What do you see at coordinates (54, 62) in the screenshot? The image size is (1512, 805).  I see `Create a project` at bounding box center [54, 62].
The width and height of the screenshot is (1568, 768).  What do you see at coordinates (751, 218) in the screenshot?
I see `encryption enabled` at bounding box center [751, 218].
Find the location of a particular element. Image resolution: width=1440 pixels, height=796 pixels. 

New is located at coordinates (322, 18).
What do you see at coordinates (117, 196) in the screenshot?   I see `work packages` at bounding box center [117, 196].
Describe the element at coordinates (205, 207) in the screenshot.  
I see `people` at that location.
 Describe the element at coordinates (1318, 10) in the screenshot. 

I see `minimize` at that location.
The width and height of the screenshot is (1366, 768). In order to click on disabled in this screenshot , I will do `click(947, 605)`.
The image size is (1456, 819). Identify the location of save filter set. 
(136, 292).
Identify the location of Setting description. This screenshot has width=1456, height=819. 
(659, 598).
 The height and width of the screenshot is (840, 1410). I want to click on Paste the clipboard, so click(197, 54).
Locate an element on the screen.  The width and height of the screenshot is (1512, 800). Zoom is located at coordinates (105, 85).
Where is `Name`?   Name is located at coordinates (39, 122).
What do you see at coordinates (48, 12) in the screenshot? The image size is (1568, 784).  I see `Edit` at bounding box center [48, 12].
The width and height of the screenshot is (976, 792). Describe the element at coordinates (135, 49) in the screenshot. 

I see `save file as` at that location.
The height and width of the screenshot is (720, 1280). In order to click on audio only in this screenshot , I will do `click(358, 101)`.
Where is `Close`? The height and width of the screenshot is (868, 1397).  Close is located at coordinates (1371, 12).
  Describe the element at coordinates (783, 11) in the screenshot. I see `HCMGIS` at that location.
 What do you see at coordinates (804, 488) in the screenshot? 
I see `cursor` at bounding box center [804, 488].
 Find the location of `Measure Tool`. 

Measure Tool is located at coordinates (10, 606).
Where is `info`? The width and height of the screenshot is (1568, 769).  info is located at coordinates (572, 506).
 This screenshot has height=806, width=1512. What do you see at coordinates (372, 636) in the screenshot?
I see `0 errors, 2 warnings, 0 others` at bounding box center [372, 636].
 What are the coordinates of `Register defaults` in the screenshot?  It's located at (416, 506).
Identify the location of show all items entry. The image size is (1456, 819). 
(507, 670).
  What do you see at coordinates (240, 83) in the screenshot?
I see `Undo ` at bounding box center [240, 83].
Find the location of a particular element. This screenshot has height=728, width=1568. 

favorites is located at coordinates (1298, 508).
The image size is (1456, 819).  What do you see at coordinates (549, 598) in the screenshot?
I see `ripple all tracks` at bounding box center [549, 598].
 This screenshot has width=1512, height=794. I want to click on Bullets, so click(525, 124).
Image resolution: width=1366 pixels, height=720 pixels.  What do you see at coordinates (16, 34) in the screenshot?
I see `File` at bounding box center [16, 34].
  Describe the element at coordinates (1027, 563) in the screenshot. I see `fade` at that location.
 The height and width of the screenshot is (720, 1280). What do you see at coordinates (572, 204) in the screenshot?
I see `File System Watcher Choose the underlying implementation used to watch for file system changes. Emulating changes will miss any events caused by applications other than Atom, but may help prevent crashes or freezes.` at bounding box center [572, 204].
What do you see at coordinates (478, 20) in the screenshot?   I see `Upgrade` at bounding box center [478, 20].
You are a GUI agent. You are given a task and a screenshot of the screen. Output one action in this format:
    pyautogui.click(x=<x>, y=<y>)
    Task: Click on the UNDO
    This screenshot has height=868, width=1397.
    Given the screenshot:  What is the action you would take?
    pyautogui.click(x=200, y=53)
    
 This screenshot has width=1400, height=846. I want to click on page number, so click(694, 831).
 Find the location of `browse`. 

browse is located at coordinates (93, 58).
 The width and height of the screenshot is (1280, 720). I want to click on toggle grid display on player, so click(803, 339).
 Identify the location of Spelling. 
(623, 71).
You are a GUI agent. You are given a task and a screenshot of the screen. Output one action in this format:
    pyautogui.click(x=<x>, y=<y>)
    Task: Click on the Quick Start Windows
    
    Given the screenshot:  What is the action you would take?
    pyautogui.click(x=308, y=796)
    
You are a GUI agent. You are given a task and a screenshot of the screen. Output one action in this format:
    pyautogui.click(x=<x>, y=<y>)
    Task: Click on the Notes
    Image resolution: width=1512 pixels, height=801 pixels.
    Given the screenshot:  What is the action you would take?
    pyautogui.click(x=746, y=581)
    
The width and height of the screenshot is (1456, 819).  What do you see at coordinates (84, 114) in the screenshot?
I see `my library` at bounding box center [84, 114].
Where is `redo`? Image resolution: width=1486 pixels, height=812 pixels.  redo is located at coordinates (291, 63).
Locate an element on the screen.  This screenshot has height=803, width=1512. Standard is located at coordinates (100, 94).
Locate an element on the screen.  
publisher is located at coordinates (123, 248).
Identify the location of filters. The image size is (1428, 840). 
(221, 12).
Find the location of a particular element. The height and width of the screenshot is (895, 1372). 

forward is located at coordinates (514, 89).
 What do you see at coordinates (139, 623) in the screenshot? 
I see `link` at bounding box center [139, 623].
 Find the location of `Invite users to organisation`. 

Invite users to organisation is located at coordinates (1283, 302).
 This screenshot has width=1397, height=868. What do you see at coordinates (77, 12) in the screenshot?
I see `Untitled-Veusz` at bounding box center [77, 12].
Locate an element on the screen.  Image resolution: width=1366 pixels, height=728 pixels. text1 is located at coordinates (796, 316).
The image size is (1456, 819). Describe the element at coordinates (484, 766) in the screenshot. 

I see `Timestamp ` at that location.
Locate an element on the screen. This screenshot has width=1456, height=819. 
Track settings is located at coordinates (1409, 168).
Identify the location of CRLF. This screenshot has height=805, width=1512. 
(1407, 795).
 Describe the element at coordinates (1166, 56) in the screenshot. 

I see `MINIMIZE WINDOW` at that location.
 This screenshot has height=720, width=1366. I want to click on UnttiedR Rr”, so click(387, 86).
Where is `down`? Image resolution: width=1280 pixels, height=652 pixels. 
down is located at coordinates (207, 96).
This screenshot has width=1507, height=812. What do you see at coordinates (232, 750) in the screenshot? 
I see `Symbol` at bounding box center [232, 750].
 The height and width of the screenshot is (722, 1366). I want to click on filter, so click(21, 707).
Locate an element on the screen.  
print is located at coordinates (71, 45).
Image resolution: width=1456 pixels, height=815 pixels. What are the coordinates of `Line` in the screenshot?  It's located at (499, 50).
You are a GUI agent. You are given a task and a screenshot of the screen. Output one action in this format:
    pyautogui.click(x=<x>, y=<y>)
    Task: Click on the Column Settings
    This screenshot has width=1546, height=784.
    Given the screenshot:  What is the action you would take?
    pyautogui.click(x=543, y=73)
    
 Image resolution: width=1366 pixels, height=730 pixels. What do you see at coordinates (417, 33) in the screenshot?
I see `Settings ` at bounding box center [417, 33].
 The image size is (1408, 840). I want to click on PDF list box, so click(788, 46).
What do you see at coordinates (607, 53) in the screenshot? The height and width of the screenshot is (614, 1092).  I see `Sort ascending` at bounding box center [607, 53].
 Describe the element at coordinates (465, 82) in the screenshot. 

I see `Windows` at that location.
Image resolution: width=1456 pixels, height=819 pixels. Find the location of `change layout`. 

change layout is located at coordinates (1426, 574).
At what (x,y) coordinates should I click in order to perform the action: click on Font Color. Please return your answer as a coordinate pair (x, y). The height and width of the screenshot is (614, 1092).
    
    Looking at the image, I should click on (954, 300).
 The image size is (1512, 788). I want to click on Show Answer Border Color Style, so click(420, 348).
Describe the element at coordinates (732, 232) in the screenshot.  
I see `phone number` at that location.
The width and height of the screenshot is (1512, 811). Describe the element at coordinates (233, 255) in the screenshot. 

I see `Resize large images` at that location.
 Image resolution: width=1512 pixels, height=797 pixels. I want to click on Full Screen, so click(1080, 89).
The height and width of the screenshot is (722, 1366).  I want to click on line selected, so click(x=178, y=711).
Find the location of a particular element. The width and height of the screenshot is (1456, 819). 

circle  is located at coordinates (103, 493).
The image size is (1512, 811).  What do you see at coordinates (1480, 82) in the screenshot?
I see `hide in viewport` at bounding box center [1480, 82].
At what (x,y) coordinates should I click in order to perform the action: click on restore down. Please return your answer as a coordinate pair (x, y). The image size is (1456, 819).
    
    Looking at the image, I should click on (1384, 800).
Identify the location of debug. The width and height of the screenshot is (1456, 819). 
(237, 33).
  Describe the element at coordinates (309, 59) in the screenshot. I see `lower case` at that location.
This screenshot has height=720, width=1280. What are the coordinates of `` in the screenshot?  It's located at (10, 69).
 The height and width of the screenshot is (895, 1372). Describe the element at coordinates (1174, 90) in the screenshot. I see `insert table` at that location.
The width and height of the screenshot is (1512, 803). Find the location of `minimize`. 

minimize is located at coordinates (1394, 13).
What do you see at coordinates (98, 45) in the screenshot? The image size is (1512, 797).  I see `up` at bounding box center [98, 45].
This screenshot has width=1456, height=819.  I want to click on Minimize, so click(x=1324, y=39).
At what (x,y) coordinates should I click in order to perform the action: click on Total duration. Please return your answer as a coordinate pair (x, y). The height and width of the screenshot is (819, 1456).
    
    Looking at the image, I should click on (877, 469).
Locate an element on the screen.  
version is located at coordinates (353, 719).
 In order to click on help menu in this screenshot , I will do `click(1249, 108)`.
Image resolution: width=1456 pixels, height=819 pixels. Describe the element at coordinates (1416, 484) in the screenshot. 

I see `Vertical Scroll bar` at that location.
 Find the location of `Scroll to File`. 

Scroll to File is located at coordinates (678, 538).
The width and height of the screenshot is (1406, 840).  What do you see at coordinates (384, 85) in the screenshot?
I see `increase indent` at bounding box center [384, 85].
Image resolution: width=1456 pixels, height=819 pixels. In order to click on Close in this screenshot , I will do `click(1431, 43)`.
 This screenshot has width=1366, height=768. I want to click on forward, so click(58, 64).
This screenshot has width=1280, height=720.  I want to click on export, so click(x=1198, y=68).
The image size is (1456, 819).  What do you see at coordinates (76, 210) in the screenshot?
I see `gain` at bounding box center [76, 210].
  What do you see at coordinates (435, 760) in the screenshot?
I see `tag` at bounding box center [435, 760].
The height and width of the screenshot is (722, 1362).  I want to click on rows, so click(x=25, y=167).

Task objective: Identify every line in the items above that contains the word "Windows", and copy each of those lines.

Task result:
    Task: Click on the Quick Start Windows
I see `Windows` at that location.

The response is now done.